=== Dados para usar ===
________

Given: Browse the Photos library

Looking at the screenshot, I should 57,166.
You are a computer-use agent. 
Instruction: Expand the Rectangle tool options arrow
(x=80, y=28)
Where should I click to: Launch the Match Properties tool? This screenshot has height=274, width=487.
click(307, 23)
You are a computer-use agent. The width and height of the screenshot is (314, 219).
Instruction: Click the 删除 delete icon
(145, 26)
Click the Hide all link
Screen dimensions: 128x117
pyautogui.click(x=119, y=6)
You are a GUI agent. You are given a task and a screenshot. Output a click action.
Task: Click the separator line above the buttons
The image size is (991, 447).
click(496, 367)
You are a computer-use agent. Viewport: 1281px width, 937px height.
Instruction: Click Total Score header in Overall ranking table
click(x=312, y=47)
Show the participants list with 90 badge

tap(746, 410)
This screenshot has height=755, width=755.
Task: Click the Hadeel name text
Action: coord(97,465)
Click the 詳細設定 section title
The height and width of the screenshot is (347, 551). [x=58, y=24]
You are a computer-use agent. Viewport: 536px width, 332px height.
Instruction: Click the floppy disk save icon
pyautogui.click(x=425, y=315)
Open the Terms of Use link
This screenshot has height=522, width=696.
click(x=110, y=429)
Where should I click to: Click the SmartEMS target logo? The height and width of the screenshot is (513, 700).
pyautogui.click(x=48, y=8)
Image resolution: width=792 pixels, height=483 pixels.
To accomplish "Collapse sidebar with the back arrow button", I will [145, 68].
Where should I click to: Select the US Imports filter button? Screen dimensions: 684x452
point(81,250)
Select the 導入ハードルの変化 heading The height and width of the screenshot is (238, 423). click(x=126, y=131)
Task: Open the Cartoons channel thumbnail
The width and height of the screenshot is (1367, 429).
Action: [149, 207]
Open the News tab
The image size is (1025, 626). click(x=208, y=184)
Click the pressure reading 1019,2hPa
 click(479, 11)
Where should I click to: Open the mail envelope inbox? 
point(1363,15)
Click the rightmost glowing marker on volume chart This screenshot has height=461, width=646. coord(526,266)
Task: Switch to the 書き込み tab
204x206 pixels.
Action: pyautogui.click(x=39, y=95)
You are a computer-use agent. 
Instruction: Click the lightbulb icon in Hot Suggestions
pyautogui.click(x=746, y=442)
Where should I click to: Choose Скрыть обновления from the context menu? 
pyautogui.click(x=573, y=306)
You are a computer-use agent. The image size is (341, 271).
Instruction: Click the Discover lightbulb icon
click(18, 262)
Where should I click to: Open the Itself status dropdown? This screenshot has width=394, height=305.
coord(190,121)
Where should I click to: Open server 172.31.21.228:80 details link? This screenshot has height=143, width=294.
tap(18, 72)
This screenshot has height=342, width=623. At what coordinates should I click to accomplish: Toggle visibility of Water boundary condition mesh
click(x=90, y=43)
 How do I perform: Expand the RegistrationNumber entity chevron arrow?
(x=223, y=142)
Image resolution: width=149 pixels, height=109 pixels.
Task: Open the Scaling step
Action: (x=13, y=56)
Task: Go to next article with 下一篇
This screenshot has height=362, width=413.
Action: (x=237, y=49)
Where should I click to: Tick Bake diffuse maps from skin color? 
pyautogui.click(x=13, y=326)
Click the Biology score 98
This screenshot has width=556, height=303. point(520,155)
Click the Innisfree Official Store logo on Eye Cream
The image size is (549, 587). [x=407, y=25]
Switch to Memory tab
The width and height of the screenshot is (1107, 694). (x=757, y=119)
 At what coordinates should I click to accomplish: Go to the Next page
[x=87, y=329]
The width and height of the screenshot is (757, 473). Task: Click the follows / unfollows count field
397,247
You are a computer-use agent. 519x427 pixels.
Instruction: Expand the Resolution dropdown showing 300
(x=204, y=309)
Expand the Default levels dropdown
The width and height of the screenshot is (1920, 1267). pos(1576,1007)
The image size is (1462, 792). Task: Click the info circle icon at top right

________

=== Exercício curto ===
Troque "Instruction" por "Command" em todas as entradas e escreva-as de novo, sem mudar mais nada.

=== Tarefa concluída ===
Given: Browse the Photos library

Looking at the screenshot, I should 57,166.
You are a computer-use agent. 
Command: Expand the Rectangle tool options arrow
(x=80, y=28)
Where should I click to: Launch the Match Properties tool? This screenshot has height=274, width=487.
click(307, 23)
You are a computer-use agent. The width and height of the screenshot is (314, 219).
Command: Click the 删除 delete icon
(145, 26)
Click the Hide all link
Screen dimensions: 128x117
pyautogui.click(x=119, y=6)
You are a GUI agent. You are given a task and a screenshot. Output a click action.
Task: Click the separator line above the buttons
The image size is (991, 447).
click(496, 367)
You are a computer-use agent. Viewport: 1281px width, 937px height.
Command: Click Total Score header in Overall ranking table
click(x=312, y=47)
Show the participants list with 90 badge

tap(746, 410)
This screenshot has height=755, width=755.
Task: Click the Hadeel name text
Action: coord(97,465)
Click the 詳細設定 section title
The height and width of the screenshot is (347, 551). [x=58, y=24]
You are a computer-use agent. Viewport: 536px width, 332px height.
Command: Click the floppy disk save icon
pyautogui.click(x=425, y=315)
Open the Terms of Use link
This screenshot has height=522, width=696.
click(x=110, y=429)
Where should I click to: Click the SmartEMS target logo? The height and width of the screenshot is (513, 700).
pyautogui.click(x=48, y=8)
Image resolution: width=792 pixels, height=483 pixels.
To accomplish "Collapse sidebar with the back arrow button", I will [145, 68].
Where should I click to: Select the US Imports filter button? Screen dimensions: 684x452
point(81,250)
Select the 導入ハードルの変化 heading The height and width of the screenshot is (238, 423). click(x=126, y=131)
Task: Open the Cartoons channel thumbnail
The width and height of the screenshot is (1367, 429).
Action: [149, 207]
Open the News tab
The image size is (1025, 626). click(x=208, y=184)
Click the pressure reading 1019,2hPa
 click(479, 11)
Where should I click to: Open the mail envelope inbox? 
point(1363,15)
Click the rightmost glowing marker on volume chart This screenshot has height=461, width=646. coord(526,266)
Task: Switch to the 書き込み tab
204x206 pixels.
Action: pyautogui.click(x=39, y=95)
You are a computer-use agent. 
Command: Click the lightbulb icon in Hot Suggestions
pyautogui.click(x=746, y=442)
Where should I click to: Choose Скрыть обновления from the context menu? 
pyautogui.click(x=573, y=306)
You are a computer-use agent. The image size is (341, 271).
Command: Click the Discover lightbulb icon
click(18, 262)
Where should I click to: Open the Itself status dropdown? This screenshot has width=394, height=305.
coord(190,121)
Where should I click to: Open server 172.31.21.228:80 details link? This screenshot has height=143, width=294.
tap(18, 72)
This screenshot has height=342, width=623. At what coordinates should I click to accomplish: Toggle visibility of Water boundary condition mesh
click(x=90, y=43)
 How do I perform: Expand the RegistrationNumber entity chevron arrow?
(x=223, y=142)
Image resolution: width=149 pixels, height=109 pixels.
Task: Open the Scaling step
Action: (x=13, y=56)
Task: Go to next article with 下一篇
This screenshot has height=362, width=413.
Action: (x=237, y=49)
Where should I click to: Tick Bake diffuse maps from skin color? 
pyautogui.click(x=13, y=326)
Click the Biology score 98
This screenshot has width=556, height=303. point(520,155)
Click the Innisfree Official Store logo on Eye Cream
The image size is (549, 587). [x=407, y=25]
Switch to Memory tab
The width and height of the screenshot is (1107, 694). (x=757, y=119)
 At what coordinates should I click to accomplish: Go to the Next page
[x=87, y=329]
The width and height of the screenshot is (757, 473). Task: Click the follows / unfollows count field
397,247
You are a computer-use agent. 519x427 pixels.
Command: Expand the Resolution dropdown showing 300
(x=204, y=309)
Expand the Default levels dropdown
The width and height of the screenshot is (1920, 1267). pos(1576,1007)
The image size is (1462, 792). Task: Click the info circle icon at top right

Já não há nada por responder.